> [What to do]:
In the entries below, copy only the lines from the one that contains "You are a GUI" through the last line, exactly, and omit any pictures.

Stored data
[Start of Attachment]

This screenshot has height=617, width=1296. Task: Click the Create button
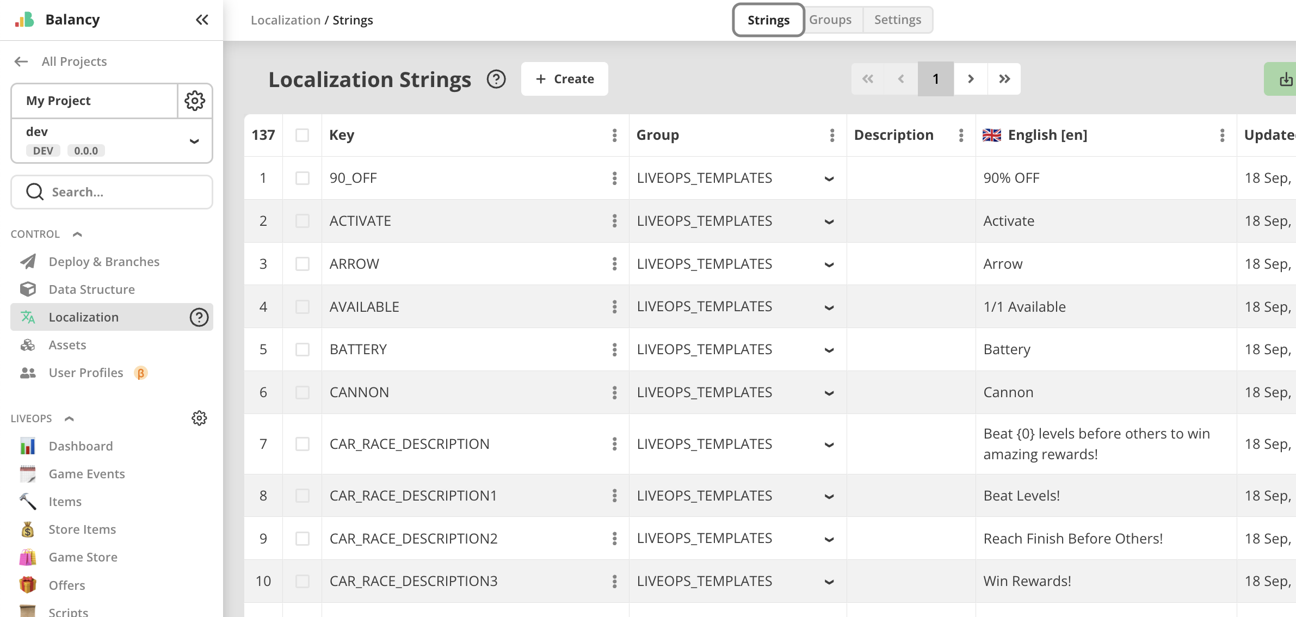[565, 79]

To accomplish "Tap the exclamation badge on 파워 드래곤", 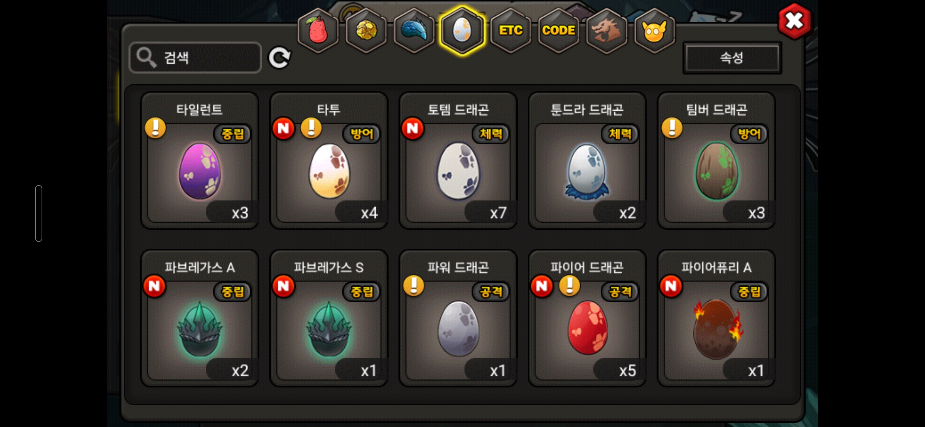I will coord(413,285).
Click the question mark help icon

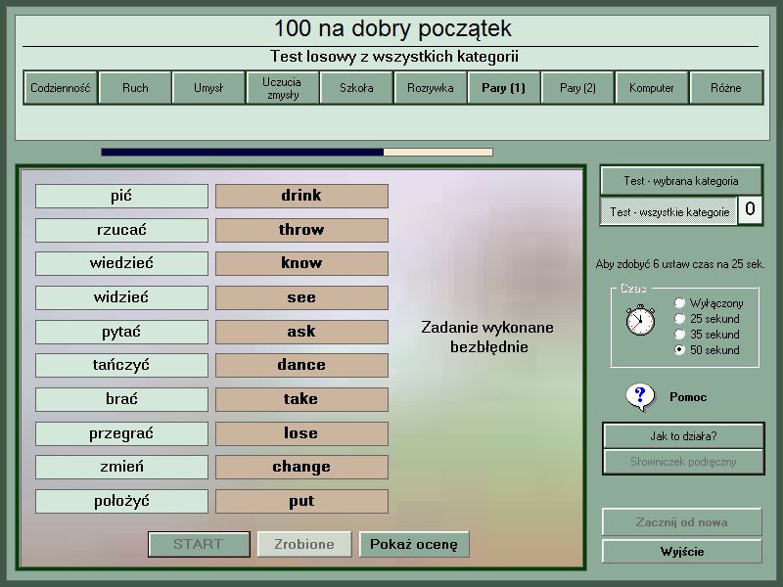[640, 396]
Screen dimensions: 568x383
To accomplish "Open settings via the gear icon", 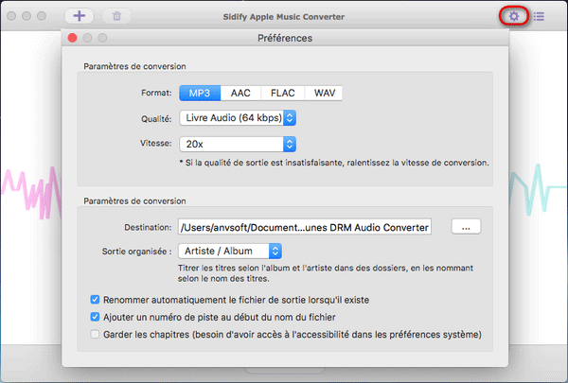I will pyautogui.click(x=514, y=16).
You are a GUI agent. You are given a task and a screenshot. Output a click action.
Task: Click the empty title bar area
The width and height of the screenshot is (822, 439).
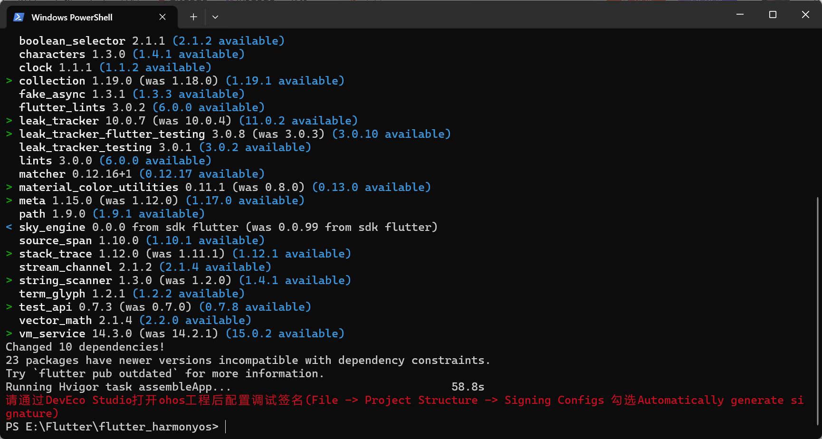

[End of Attachment]

> [Expected answer]:
You are a GUI agent. You are given a task and a screenshot. Output a click action.
Task: Click the empty title bar area
The width and height of the screenshot is (822, 439).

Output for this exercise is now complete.